Scenario 1: Gradual adjustment and adaptation:

• Consumers gradually adjust to higher prices: Over time, some consumers might adjust to the higher prices and continue buying domestically, especially for culturally significant occasions.

• Jewellery businesses adapt: Businesses might find ways to optimise their operations, source materials cost-effectively, and improve marketing to become more competitive.

• Government reviews the policy: The Government might decide to revise the VAT rate or implement alternative measures to address the concerns of businesses and consumers.

• Overseas purchases remain significant: However, a sizable portion of purchases might still occur overseas, impacting Government revenue and the domestic industry.

Scenario 2: Increased shift to overseas purchases:

• Consumers actively seek cheaper options abroad: If price differentials remain high, the trend of overseas purchases could intensify, especially for bulk buys or luxury items.

• Domestic jewellery industry faces decline: Businesses could experience significant sales and profit losses, leading to job cuts, closures, and reduced tax revenue for the Government.

• Informal market thrives: The demand for cheaper options might boost the informal market for gold and jewellery, raising concerns about authenticity and regulations.

• Government considers stronger action: The Government might implement stricter controls on gold imports or introduce further measures to incentivise local purchases.

Scenario 3: Policy change and industry revival:

• Government implements significant policy changes: If the negative consequences become severe, the Government might choose to significantly reduce the VAT rate or consider input tax credit mechanisms. 
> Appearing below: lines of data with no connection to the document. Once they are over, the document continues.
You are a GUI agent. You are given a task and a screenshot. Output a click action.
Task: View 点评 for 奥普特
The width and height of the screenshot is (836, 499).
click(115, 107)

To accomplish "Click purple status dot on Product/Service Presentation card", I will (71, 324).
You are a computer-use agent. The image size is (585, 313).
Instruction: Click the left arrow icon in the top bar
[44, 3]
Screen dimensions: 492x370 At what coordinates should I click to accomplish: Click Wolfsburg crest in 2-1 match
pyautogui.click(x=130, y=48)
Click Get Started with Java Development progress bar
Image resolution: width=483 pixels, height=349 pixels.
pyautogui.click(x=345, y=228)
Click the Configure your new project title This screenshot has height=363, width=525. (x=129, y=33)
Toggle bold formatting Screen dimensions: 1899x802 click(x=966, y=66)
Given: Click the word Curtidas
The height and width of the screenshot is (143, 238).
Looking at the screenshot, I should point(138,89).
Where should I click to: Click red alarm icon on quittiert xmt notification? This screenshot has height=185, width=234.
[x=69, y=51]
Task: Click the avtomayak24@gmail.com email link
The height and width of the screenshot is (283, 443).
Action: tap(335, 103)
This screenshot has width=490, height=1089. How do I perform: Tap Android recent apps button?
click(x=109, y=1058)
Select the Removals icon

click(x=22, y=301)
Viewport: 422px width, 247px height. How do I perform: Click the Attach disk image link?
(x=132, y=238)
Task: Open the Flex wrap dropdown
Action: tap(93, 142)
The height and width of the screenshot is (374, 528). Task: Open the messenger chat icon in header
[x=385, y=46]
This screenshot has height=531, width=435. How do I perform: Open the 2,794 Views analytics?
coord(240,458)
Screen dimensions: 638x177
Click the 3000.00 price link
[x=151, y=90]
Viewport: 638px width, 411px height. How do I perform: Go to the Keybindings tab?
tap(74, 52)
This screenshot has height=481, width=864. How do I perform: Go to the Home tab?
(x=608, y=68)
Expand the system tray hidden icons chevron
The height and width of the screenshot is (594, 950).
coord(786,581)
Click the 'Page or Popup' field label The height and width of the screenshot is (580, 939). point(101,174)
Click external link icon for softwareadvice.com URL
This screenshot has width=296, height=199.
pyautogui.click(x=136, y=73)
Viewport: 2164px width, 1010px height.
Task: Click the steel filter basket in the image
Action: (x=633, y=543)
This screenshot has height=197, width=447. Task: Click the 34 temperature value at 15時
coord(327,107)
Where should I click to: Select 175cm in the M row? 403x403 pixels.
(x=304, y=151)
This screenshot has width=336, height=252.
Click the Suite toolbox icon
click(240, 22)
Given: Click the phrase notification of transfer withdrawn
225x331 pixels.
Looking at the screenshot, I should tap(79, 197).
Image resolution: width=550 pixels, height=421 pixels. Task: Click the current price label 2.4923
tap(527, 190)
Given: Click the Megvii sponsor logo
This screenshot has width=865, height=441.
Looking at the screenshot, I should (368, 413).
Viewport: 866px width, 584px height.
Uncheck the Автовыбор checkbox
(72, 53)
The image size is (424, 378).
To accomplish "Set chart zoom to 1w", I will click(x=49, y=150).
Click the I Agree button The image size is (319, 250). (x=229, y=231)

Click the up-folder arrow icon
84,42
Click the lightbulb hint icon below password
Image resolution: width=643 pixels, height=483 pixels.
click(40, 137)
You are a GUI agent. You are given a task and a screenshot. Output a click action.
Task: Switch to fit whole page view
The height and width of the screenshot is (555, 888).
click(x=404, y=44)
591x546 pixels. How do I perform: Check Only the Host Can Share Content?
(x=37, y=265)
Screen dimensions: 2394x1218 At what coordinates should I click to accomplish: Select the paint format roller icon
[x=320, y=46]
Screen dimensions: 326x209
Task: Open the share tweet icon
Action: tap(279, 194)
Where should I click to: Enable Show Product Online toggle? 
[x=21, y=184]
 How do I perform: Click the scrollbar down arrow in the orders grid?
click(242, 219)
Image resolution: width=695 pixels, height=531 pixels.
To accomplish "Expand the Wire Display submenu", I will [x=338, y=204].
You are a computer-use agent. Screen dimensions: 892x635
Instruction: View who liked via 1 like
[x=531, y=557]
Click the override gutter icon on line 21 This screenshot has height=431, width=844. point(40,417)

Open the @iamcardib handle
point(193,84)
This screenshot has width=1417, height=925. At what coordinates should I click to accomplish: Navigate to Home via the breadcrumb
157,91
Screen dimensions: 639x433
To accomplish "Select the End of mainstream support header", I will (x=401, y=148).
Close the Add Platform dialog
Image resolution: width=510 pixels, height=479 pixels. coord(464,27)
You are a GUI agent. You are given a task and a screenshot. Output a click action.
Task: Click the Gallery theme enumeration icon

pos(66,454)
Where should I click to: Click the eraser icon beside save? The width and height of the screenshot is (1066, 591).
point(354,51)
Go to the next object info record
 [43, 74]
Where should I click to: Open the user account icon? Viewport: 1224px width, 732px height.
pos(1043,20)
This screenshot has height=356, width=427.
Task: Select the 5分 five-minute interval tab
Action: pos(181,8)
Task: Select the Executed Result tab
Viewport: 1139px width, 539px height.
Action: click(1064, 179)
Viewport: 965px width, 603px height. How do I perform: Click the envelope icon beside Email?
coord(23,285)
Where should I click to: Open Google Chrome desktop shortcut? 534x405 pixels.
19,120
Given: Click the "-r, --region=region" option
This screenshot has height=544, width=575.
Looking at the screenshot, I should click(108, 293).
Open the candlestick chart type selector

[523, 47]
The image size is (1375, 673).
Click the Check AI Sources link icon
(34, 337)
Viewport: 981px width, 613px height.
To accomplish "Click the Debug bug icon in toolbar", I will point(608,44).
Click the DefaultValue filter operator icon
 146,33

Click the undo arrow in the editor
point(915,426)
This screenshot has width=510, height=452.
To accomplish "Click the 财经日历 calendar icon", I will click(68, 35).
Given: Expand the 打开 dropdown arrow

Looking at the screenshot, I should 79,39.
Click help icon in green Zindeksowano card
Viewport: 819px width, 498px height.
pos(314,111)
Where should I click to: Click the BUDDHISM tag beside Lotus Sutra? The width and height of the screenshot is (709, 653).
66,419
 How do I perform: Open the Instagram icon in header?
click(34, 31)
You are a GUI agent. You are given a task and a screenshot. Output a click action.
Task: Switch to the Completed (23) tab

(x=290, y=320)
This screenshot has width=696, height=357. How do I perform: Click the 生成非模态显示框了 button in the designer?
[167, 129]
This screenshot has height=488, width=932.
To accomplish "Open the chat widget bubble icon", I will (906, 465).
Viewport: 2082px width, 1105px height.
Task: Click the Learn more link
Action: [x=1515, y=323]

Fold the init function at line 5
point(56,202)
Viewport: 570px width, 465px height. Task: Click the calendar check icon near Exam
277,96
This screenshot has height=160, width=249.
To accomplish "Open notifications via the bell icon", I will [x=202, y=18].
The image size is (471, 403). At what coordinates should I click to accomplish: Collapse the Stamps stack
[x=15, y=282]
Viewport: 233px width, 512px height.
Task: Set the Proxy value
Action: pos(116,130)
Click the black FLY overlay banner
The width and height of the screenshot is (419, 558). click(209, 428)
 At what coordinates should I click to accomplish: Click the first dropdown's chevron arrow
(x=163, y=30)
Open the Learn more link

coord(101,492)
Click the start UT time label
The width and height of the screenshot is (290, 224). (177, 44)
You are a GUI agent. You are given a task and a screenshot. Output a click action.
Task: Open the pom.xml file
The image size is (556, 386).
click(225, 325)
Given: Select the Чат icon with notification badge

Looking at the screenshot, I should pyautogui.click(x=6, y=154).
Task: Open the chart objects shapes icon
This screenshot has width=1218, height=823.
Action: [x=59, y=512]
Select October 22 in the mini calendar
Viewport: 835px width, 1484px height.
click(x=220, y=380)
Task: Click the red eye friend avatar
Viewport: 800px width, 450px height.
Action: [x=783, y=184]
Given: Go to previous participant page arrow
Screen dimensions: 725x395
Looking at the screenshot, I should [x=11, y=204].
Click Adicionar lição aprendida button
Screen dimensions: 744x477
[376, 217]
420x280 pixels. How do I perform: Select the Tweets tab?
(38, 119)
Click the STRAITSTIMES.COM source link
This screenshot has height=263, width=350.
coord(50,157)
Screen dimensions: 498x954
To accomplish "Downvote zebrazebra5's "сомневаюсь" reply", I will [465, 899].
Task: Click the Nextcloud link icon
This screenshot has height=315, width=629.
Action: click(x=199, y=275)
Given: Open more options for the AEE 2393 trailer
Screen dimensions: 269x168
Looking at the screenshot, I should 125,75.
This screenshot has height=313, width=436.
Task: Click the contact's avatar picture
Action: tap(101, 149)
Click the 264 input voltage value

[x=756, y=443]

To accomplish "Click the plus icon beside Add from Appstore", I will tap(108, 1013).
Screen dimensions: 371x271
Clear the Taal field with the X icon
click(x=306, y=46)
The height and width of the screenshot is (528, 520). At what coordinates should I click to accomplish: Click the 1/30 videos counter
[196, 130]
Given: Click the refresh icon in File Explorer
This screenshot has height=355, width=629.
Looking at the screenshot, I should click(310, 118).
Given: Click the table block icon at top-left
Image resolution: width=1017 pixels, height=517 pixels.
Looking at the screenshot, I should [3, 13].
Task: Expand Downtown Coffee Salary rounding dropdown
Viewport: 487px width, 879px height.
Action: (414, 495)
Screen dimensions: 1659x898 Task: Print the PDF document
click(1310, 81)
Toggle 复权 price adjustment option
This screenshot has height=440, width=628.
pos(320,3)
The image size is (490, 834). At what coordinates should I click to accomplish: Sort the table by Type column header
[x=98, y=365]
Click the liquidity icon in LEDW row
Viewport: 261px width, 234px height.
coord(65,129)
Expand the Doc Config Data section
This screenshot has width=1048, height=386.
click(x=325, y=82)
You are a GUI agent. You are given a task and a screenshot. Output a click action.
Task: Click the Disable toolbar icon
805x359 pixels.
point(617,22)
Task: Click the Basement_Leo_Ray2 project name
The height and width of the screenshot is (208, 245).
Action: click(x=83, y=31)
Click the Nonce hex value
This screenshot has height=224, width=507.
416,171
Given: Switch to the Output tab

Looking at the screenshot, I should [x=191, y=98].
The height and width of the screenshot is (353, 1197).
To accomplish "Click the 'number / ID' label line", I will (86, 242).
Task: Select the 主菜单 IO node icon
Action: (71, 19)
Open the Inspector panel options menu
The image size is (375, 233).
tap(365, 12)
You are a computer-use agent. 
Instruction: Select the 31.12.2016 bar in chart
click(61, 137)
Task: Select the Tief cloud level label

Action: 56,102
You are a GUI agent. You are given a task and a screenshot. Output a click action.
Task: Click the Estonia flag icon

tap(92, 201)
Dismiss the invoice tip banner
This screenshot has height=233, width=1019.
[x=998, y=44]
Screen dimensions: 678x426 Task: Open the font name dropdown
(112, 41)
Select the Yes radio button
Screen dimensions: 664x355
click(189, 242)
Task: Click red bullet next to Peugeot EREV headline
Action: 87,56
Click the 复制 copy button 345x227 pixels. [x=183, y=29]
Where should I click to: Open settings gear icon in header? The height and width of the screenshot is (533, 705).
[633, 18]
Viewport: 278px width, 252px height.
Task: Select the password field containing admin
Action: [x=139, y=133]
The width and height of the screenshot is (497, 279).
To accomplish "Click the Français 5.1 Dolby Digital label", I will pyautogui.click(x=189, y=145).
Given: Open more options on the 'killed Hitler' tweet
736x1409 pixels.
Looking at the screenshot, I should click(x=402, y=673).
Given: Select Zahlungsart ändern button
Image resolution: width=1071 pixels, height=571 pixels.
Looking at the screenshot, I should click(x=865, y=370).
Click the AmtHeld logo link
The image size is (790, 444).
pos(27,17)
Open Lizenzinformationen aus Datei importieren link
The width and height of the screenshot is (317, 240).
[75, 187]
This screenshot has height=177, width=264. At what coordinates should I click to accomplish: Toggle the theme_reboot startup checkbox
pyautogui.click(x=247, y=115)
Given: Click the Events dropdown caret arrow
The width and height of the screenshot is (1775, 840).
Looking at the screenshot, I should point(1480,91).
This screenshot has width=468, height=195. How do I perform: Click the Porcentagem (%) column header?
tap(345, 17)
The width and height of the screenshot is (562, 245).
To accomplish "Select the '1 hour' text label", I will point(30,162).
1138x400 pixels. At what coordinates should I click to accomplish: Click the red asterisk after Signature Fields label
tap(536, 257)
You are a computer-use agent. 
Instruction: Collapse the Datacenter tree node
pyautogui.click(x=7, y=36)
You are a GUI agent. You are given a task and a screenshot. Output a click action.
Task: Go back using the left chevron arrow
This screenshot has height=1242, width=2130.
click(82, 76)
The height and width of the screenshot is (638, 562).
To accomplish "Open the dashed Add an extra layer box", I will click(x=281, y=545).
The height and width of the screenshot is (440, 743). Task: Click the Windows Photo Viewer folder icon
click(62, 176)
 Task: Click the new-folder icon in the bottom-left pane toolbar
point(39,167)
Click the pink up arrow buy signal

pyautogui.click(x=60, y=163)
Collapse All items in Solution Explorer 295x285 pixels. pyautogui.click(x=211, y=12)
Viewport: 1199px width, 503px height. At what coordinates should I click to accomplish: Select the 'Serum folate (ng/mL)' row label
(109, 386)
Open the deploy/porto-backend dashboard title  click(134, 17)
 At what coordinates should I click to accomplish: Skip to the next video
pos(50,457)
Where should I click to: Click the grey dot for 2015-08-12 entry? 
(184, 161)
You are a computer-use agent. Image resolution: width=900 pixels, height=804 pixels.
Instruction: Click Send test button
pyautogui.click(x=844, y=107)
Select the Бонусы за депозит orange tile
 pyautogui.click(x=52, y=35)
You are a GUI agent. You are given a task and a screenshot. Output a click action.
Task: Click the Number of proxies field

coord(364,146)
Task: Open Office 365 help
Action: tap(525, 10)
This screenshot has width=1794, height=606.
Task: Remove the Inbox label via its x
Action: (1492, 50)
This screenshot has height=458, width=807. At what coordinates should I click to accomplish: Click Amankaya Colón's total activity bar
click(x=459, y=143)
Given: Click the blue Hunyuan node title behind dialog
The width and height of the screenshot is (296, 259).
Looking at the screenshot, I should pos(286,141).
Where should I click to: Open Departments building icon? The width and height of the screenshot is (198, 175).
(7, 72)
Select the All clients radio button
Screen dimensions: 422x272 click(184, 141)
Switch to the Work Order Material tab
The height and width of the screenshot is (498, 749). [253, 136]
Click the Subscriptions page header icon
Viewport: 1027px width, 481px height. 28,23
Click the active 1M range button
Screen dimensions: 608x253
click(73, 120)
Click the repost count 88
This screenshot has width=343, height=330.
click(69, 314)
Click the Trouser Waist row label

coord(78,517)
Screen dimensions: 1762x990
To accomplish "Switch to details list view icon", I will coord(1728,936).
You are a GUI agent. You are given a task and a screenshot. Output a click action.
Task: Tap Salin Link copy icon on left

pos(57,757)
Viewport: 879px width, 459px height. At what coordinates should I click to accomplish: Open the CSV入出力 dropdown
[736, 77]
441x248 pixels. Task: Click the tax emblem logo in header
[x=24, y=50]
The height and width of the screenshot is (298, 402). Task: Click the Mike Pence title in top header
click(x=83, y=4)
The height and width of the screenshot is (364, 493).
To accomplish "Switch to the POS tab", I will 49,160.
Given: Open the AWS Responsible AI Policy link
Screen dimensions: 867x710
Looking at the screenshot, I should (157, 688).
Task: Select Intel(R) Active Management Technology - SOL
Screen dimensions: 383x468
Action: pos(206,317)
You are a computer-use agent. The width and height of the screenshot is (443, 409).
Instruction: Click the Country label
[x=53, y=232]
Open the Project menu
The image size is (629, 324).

• Domestic industry regains competitiveness: With a more favourable tax environment and increased Government support, the domestic jewellery industry could regain its footing and attract consumers back.

• Overseas purchases decrease: As local prices become more competitive, the shift towards overseas purchases might lessen, benefiting the domestic industry and Government revenue.

• Long-term growth and sustainability: Through effective policy adjustments and industry adaptation, the Sri Lankan jewellery sector could achieve sustainable growth and remain competitive in the long run.

Ultimately, the near future depends on the interplay of various factors, including consumer behaviour, industry adjustments, and Government response to the emerging situation. Carefully monitoring the situation, analysing data, and adapting to changing realities will be crucial for navigating the challenges and maximising the potential benefits of this evolving landscape. 

(The writer a Chartered Accountant, Tax and Management Consultant, and can be reached via email at [email protected].)